In addition, the ultrasound monitoring method is well suited for studying regimes of shock freezing with additional effects on meat, for example, when applying electromagnetic fields [23] or ultrasonic processing [24] simultaneously with cooling. The method is in line with modern trends in using ultrasound velocity and machine learning algorithms to monitor freezing processes [7].

4. Conclusions

Ultrasonic measurements captured distinct acoustic patterns during freezing and thawing across meat types with varying fat content. Lean meat exhibited rapid signal attenuation at the onset of ice formation and a clear recovery of amplitude upon complete freezing, whereas fatty tissues showed sustained attenuation and, in some cases, complete loss of MHz-range signals throughout deep freezing. All specimens demonstrated notable hysteresis between temperature readings and true physical transitions in freezing and thawing.

These preliminary findings suggest that ultrasound may serve as a non-destructive, real-time indicator of phase transitions during blast freezing and thawing of meat. Differences in acoustic patterns observed between lean and fatty specimens indicate potential sensitivity to tissue composition and freezing behavior. Although exploratory in nature, the results support the feasibility of ultrasonic monitoring of internal freezing and thawing dynamics and provide motivation for further investigations involving larger sample sets to assess its relevance for process monitoring and quality evaluation in industrial meat freezing.

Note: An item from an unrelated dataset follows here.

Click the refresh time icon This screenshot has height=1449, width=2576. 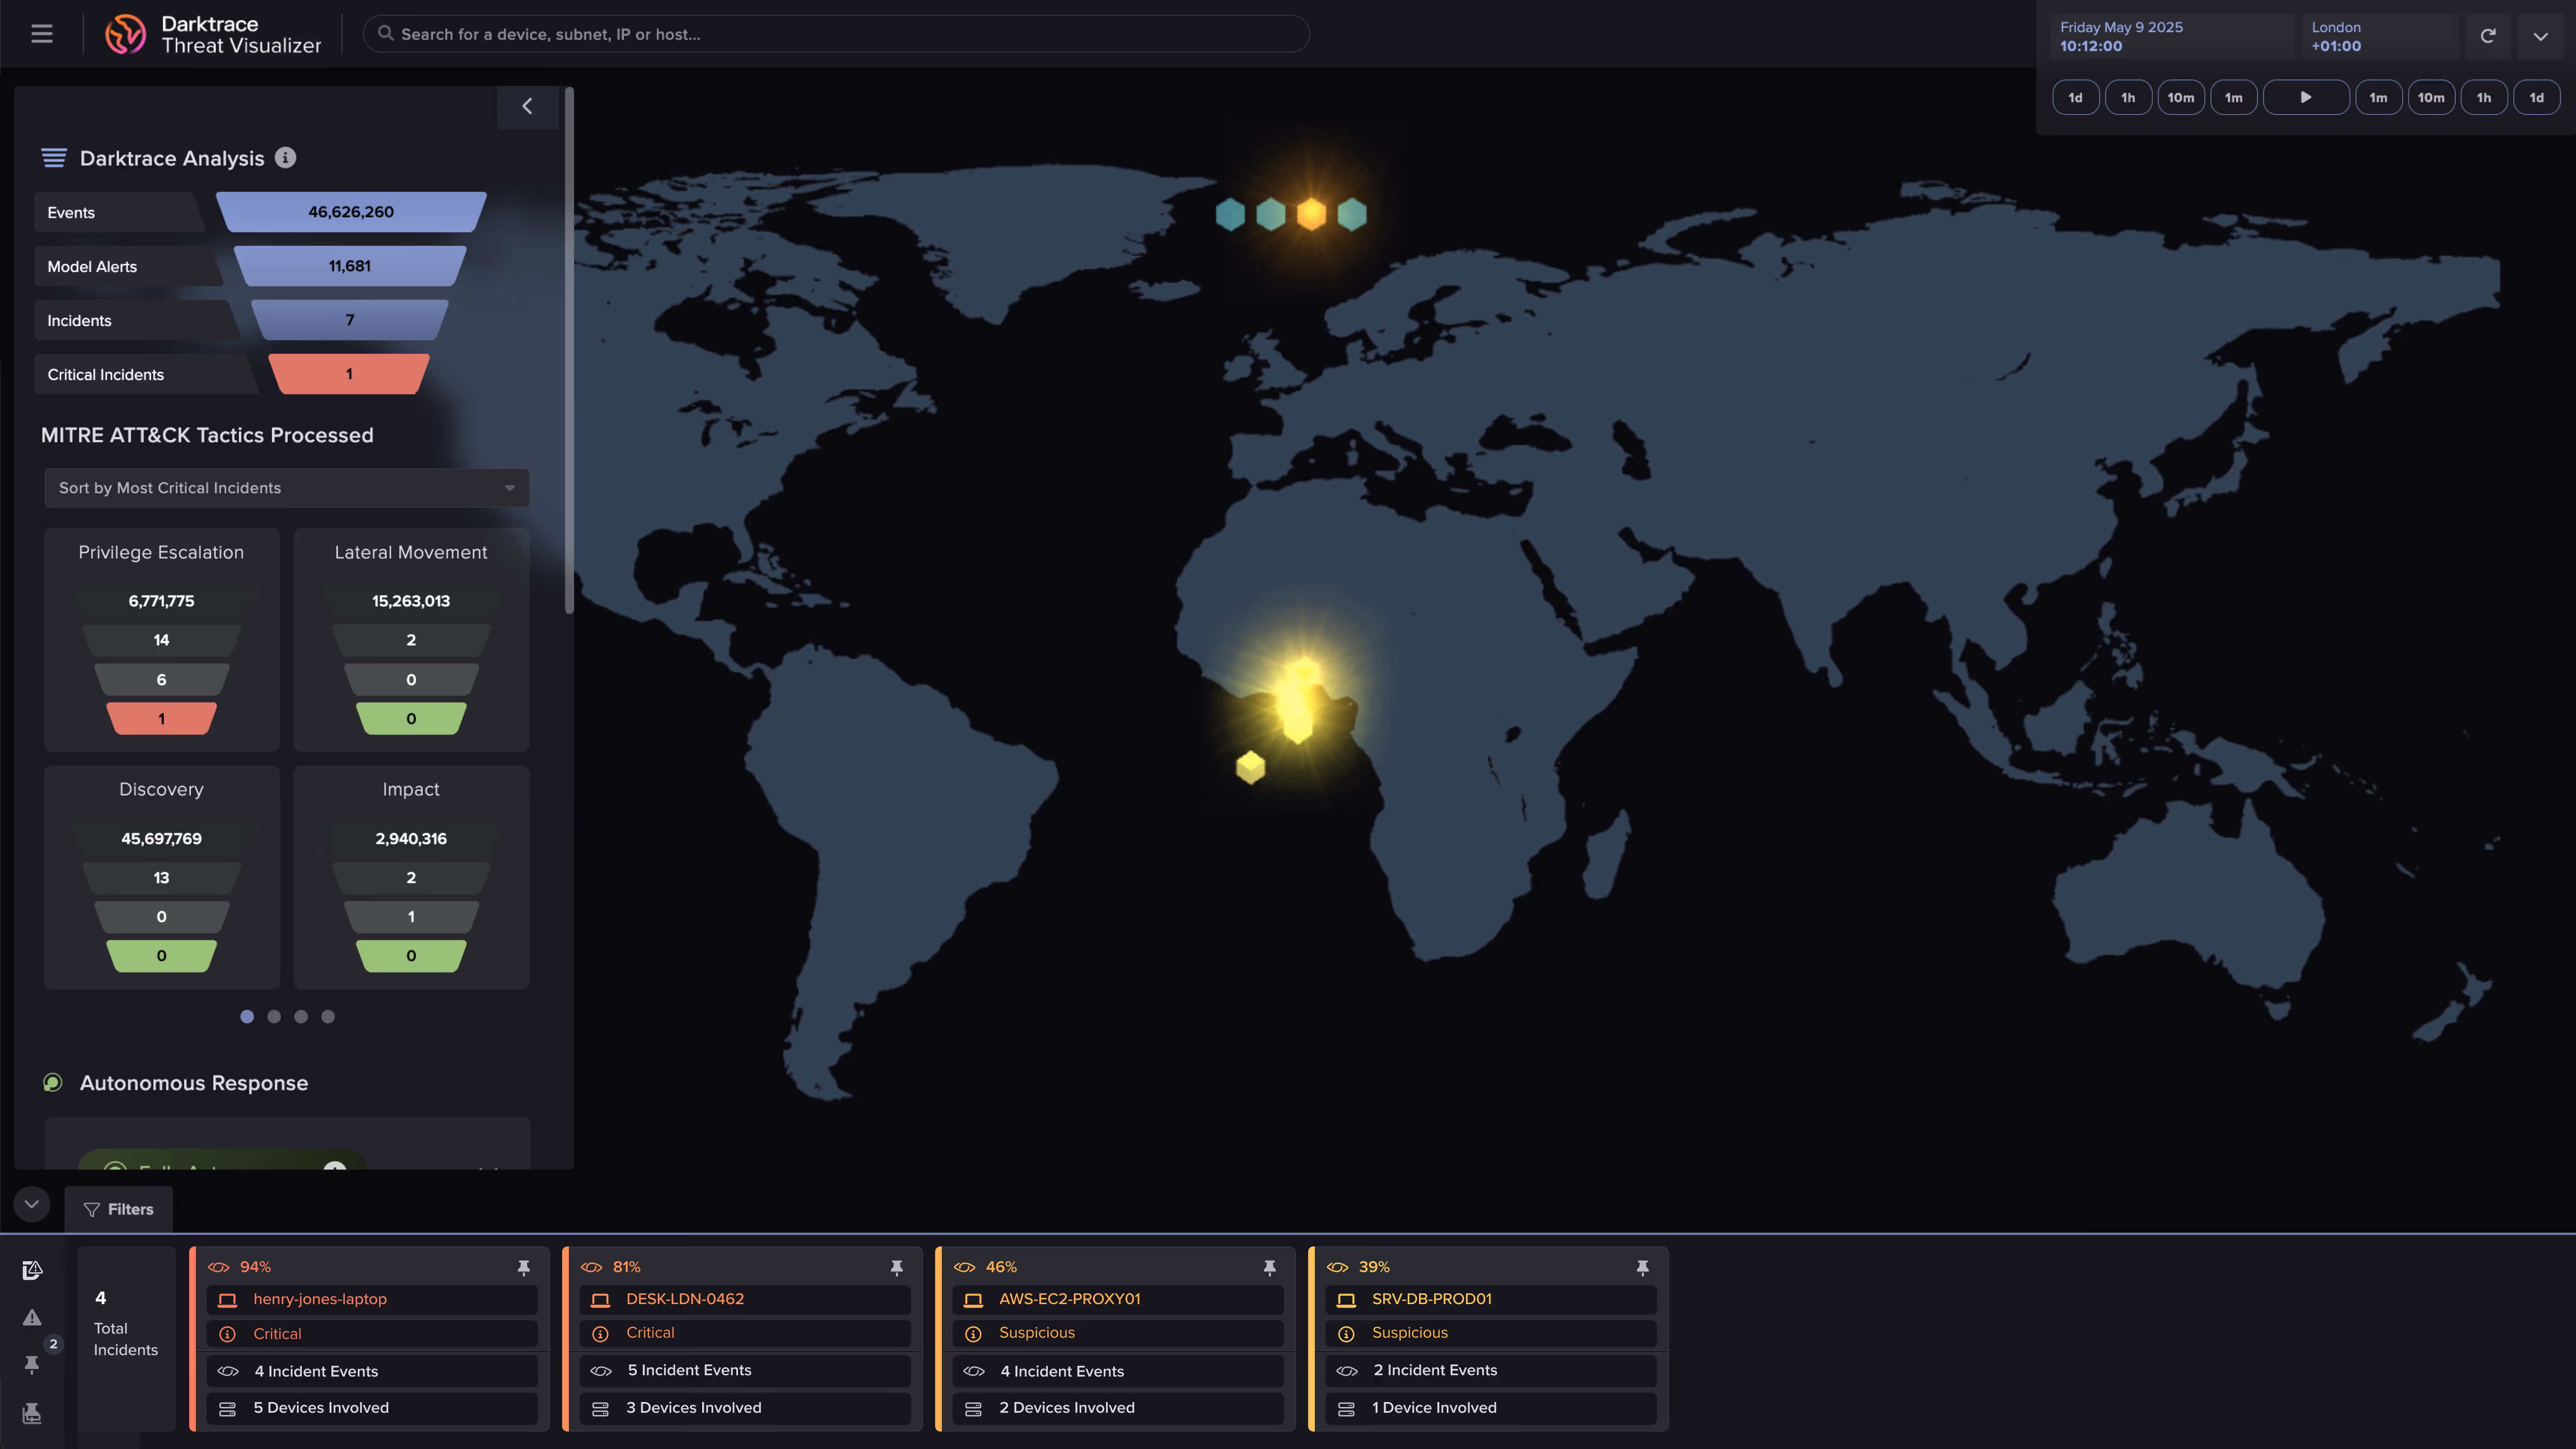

Further studies should aim to validate the method on larger, industrial-scale cuts, to account for other factors influencing freezing and thawing such as the object’s size, cooling/heating rate, and types of meat, as well as to integrate ultrasonic sensing with automated freezer controls. Expanding frequency ranges and developing robust industrial transducer mounts will enhance applicability in real processing environments.